The Ferguson Curfew Didn't Help

In an attempt to stop looting during protests following the shooting of unarmed teen Michael Brown in Ferguson, Missouri, Gov. Jay Nixon announced a midnight curfew in the city Saturday. Still, the move wasn't enough to curb violence and further strife in Ferguson. Early Sunday morning, seven residents of Ferguson were arrested for violating the curfew, while one was shot and, according to Missouri State Highway Patrol Capt. Ron Johnson, critically wounded.

But it's unclear where the bullet came from in the case of the unidentified man in critical condition. Johnson, who held a 3 a.m. press conference in Ferguson, told media that the man was shot inside a barbecue restaurant, where a group of armed men were gathered. The only thing we do know? According to Johnson, police were not responsible for the shooting.
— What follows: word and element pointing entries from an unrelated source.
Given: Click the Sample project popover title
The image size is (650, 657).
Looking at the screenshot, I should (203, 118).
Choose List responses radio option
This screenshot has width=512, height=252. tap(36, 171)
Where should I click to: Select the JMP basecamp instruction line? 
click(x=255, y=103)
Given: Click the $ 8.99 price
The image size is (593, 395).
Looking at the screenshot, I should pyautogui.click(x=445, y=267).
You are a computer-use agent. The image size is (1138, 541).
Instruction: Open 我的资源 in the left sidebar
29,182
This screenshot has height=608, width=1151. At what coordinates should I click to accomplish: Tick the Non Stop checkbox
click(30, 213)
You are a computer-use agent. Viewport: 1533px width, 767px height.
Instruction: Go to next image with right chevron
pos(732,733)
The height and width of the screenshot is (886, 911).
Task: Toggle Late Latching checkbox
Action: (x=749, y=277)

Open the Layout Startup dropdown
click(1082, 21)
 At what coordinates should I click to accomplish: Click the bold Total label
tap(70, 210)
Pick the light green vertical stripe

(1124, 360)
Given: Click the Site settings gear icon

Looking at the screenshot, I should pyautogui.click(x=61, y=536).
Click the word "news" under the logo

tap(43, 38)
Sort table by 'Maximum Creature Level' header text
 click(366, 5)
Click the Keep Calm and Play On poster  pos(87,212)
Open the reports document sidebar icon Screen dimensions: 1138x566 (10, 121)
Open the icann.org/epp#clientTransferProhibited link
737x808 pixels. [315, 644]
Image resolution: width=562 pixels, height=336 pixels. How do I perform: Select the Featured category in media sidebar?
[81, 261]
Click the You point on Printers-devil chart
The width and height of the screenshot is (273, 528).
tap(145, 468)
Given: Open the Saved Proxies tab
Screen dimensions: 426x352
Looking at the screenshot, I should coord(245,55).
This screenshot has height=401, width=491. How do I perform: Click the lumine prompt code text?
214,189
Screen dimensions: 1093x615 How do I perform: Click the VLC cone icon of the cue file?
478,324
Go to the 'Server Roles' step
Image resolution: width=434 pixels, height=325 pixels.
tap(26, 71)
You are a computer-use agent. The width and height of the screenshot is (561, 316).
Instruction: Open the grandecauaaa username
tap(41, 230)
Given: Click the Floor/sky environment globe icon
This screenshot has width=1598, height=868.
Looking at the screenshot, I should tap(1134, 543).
But the Ferguson police department did fire tear gas at protestors following curfew, after Johnson claimed that officials would not "enforce [curfew] with tear gas" — but the Missouri State Highway Patrol captain claims that was simply to get through the crowd to the unidentified victim. Before the shooting, authorities say they shot only smoke into protesting citizens defying Nixon's midnight curfew.

After midnight Sunday, demonstrators gathered in Ferguson's streets despite the rain, chanting, according to The New York Times, "We are Mike Brown! We have the right to assemble peacefully!” (Though one did, according to police, throw a bottle rocket and another fired a gun at a police car.) Despite St. Louis Alderman Antonio French's attempt to sway protestors into heading home once the clock struck midnight, as CNN reports, seven protestors were in police custody within 45 minutes of the broken curfew.

So, the clear question after another night of strife in Ferguson: Would the city continue its curfew another 24 hours? During his early morning press conference, Johnson did not answer, but clearly was not pleased with what the curfew yielded. Said Johnson: "I was disappointed in the actions of tonight. . . . The crowds we've had for the last two nights [were] citizens obeying, protesting."

Whether or not Gov. Nixon decides to continue the curfew, one thing clearly is ongoing in Ferguson: the mass distrust of Ferguson's authorities.

No doubt, that will continue into Sunday night, curfew or not.